Be sure you’re drinking plenty of water throughout your fast. As for breaking it, I find my first food should have a good amount of fat and protein in it to avoid this situation. If I ate a banana first I’d just wanna house carbs same as you did.
So, you ate a bunch of carbs when you came out of your fast. I’d go for something more satiating — like protein or fats, and preferably something with fiber. The carbs are going to Jack your blood sugar up. And then when it drops you want to eat everything. Kind of like your body trying to find the good feeling after the first beer, over and over.
Also, why not ease into 16:8? Do some 12:12 and the 14:10 etc.

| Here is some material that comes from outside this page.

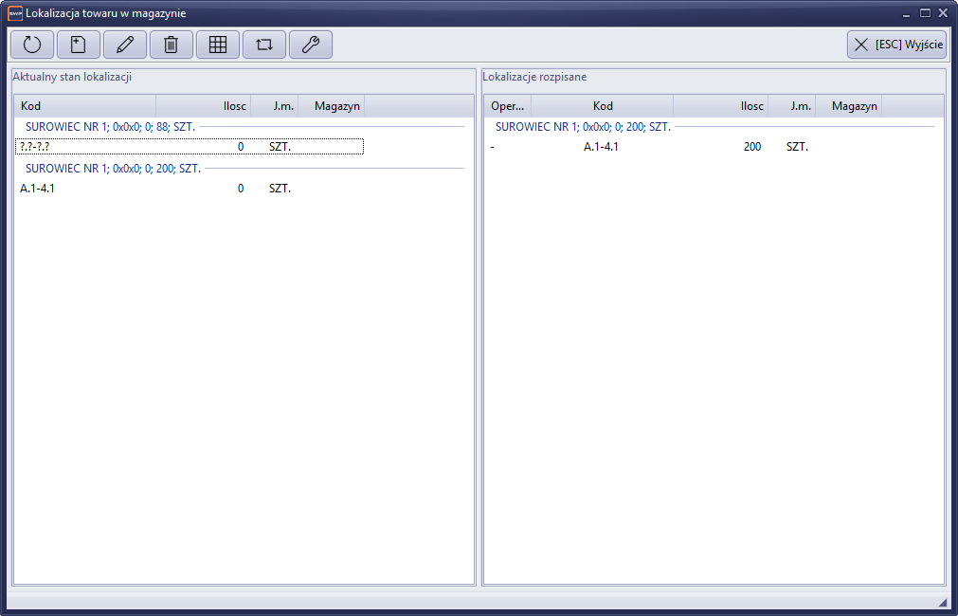Collapse left group SUROWIEC NR 1 200 SZT.
This screenshot has height=616, width=958.
113,168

I need to get enough fat (a biggie) and protein with my last meal. I don’t do low carb, but if I have too many, or too much sugar, I’m hungry in the evening, and ravenous (like painful) when I wake up. Took some trial and error, but the fat & protein was the trick for me
It’s only your first week of IF, so it’s not totally uncommon to experience hunger pangs, headaches, and exhaustion. For me it took about 30 to 40 days to get used to my fasting schedule and to actually see noticeable changes. Be patient and take it one day at a time.
As another commenter mention, you should make sure that you stay hydrated. If you’re just starting and still need to get used to drinking plain water, what helped me when I started off is adding a twist of fresh lemon juice or a couple drops of Apple Cider vinegar to my water to add flavor and to stave of hunger (though this is technically a “dirty fast”). Also drink black coffee or unsweetened tea (preferably mint or ginger).
When you break your fast, eat slowly in smaller portions. Make sure that the food you eat is packed with protein and nutrients. Try to to cut back on sugar, salt, and processed foods if you can.
CUT THE SIMPLE CARBS. If you don’t you’re setting yourself up for failure. It will be ridiculously hard and you won’t last. I am on a modified keto diet and that works well for me. IF and healthy diet go hand in hand.
What you eat during your window is as important, if not more, than the fasting part. Your situation sounds like you’re just not eating enough during your eating window, or not eating foods that are truly satiating.
For weight loss, you should have a manageable calorie deficit. Eat foods that are nutrient-rich and calorie dense. Proteins, good fats, vegetables are all good. Try to avoid simple carbs, they’ll just amp up cravings.
Make sure you’re getting plenty of water. As for salts/electrolytes, season your food well and you should be fine.
That binge you describe is a lot of simple carbs and sugar, none of that stuff will keep you feeling full and it definitely won’t be satisfying for more than 20-30 minutes.
Do you fast at night? How about 4 or 5 pm until sometime in the morning. Also cut out the carbs (pita chips), bread, sugar foods. They just simulate your hunger. Make sure you have a significant amount of fat in your last meal of the day.